In 1862, with £27 in his pocket, he sailed from Liverpool to take up an appointment as a shop assistant in a grocery store in Fernando Pó (now part of Equatorial Guinea) owned by the former British Consul on the Island, James Lynslager and formerly of John Beecroft, who had previously been a governor under the Spanish authorities. On Fernando Pó, Holt studied the produce and consumer trade business between England and West Africa. After saving most of his wages, he bought out the company after the death of his employer in 1864.

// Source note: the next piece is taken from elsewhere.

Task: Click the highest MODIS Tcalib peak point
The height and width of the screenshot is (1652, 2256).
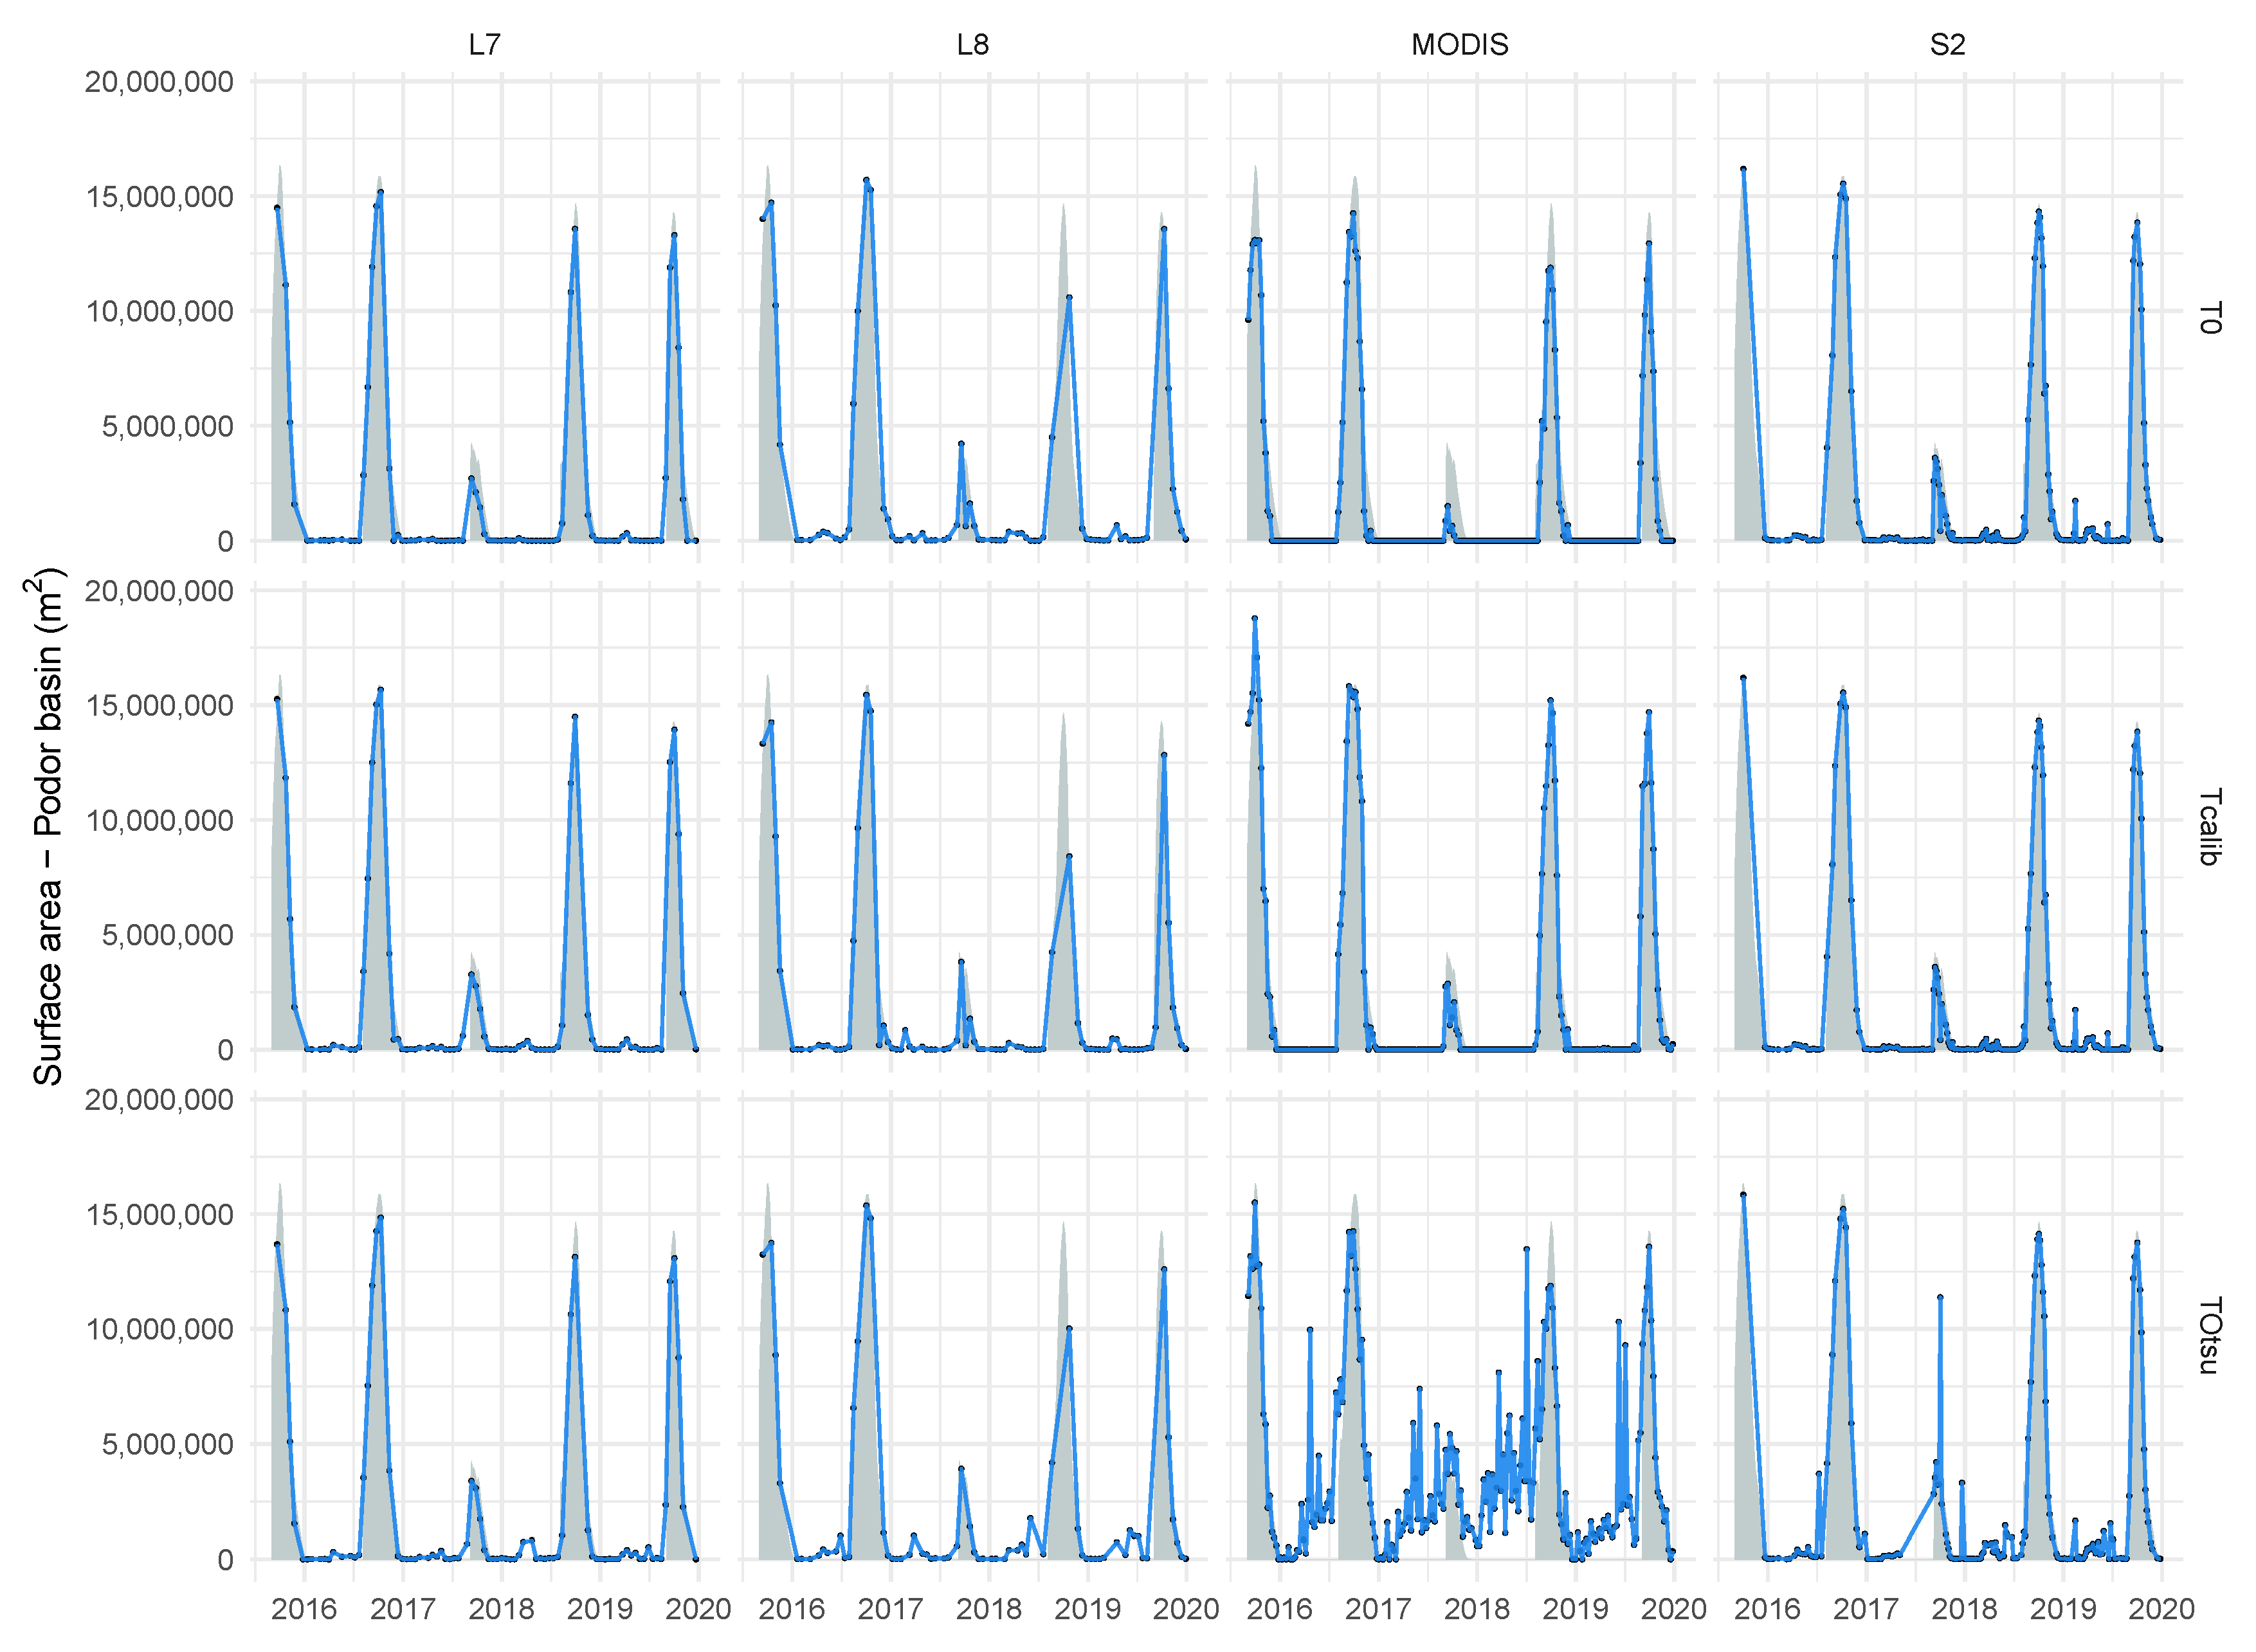Action: 1254,619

Initially, Holt stayed in West Africa and appointed an agent in Liverpool to sell produce and purchase consumer goods. He was joined by his brother Jonathan, and the two expanded their business interests in West Africa. In 1868, Holt's business expanded with the purchase of Maria, a sailing vessel built in 1852. The brothers very quickly came to dominate commercial trade in Cameroon, Gabon and the Spanish possessions on the mainland as well as Fernando Pó where he had begun his career. The company was organised as a partnership, John Holt and Company in 1884, and then later reorganised once more as a limited company John Holt & Co. (Liverpool) Ltd, in 1897.

In 1874, Holt returned to England and took over the Liverpool operations of the firm while his brother stayed in West Africa. He was co-founder of the Liverpool School of Tropical Medicine and in 1903, The Mary Kingsley Medal was instituted by Holt. It is awarded for outstanding contributions in the field of tropical medicine and is named in honour of Mary Kingsley.

A resident of Birkenhead (then part of the County of Cheshire) ever since he arrived there as an apprentice in his late teens, he was still living there with his family in the affluent suburb of Oxton in 1911. He shortly thereafter retired, following a severe stroke, to his home at Broughton Grange, Lincolnshire, where he died in 1915.